> _What you have to do_
No pictures belong in the copy. Retype exactly, and only, the stretch of lines below from the one with "The image size is (361, 289)." through the one with "You are a GUI".

> _Collection entries_
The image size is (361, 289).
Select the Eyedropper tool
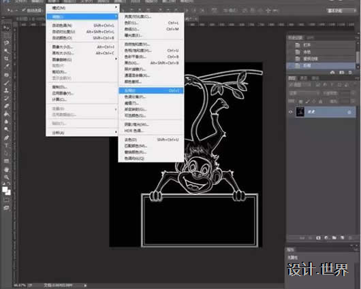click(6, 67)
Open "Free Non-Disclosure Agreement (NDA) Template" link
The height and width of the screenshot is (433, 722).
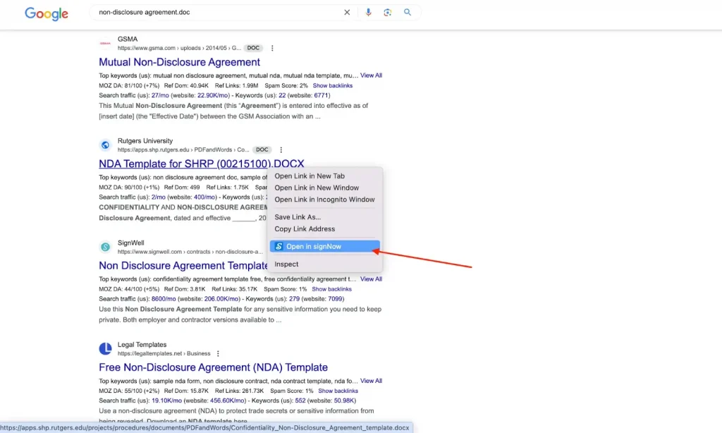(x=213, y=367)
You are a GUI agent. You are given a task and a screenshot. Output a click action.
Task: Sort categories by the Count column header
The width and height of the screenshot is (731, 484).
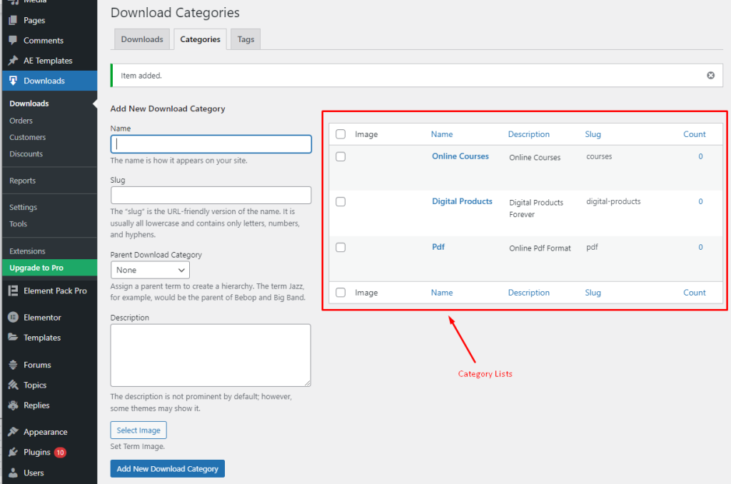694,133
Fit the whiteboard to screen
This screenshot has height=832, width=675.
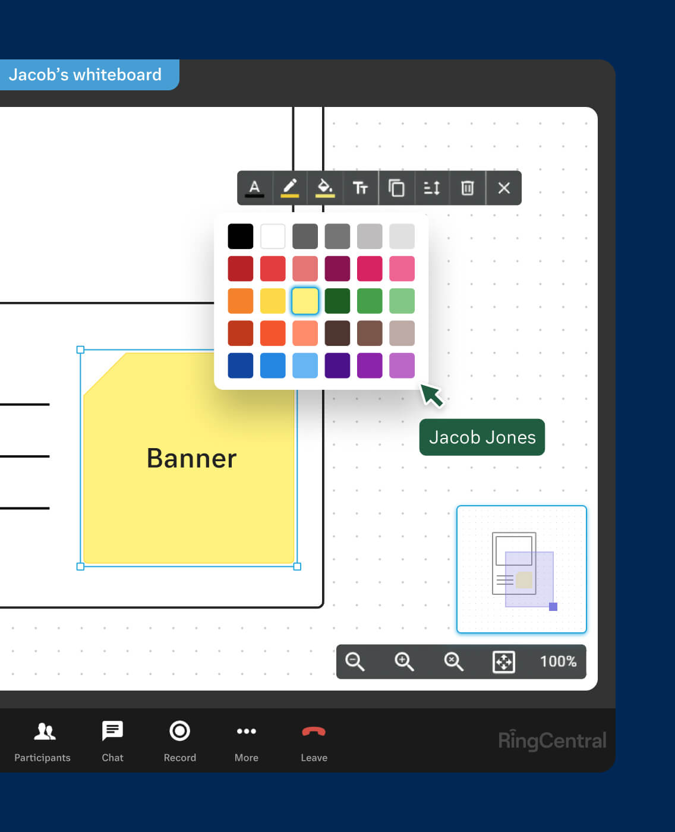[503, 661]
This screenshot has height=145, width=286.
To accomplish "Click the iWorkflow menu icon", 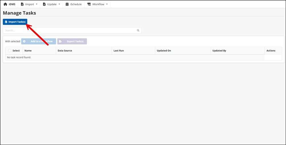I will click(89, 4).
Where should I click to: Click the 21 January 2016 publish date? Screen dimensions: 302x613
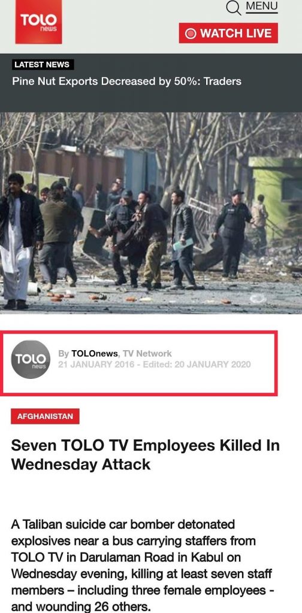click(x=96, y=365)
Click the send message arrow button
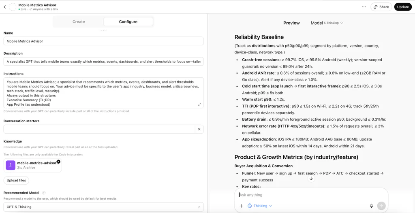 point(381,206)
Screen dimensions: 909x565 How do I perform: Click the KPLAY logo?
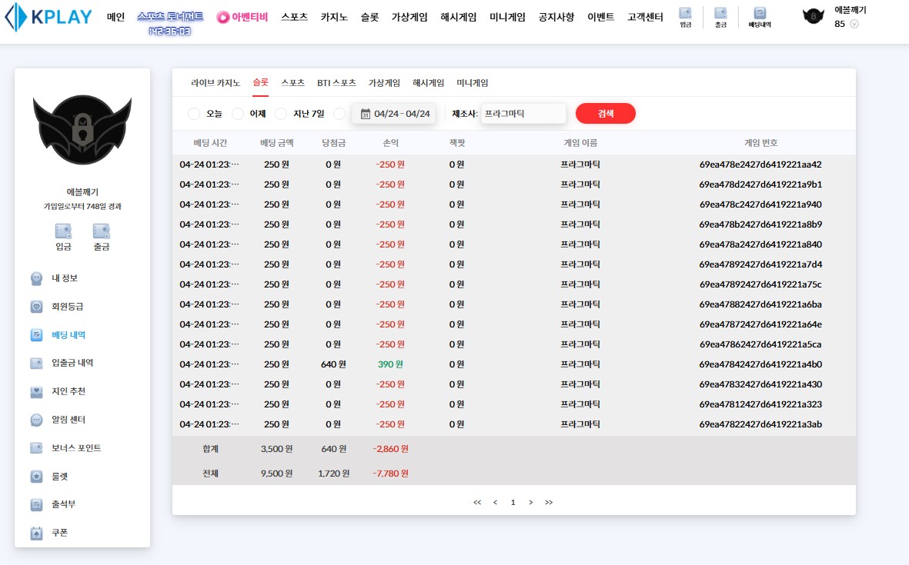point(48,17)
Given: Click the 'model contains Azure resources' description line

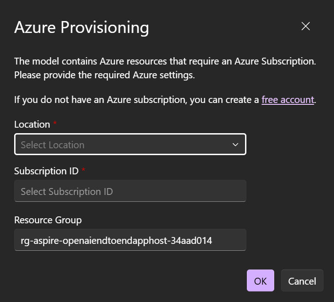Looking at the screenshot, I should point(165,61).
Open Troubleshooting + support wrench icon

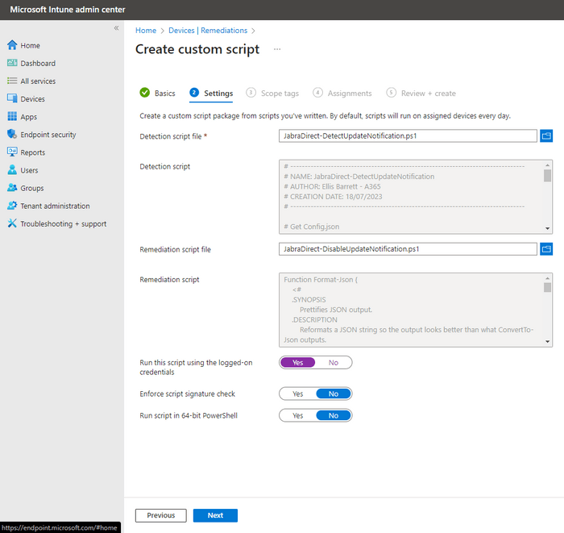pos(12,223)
--
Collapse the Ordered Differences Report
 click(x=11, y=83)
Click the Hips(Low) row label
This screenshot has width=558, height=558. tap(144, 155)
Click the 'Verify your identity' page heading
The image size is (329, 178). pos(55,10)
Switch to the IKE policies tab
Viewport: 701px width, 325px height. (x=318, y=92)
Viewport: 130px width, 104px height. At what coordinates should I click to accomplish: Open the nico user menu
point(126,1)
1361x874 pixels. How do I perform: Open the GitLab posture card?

> _Exercise answer_
The image size is (361, 289).
Select the Eyedropper tool
click(6, 67)
Open "Free Non-Disclosure Agreement (NDA) Template" link
The height and width of the screenshot is (433, 722).
(x=213, y=367)
You are a GUI agent. You are given a task and a screenshot. Output a click action.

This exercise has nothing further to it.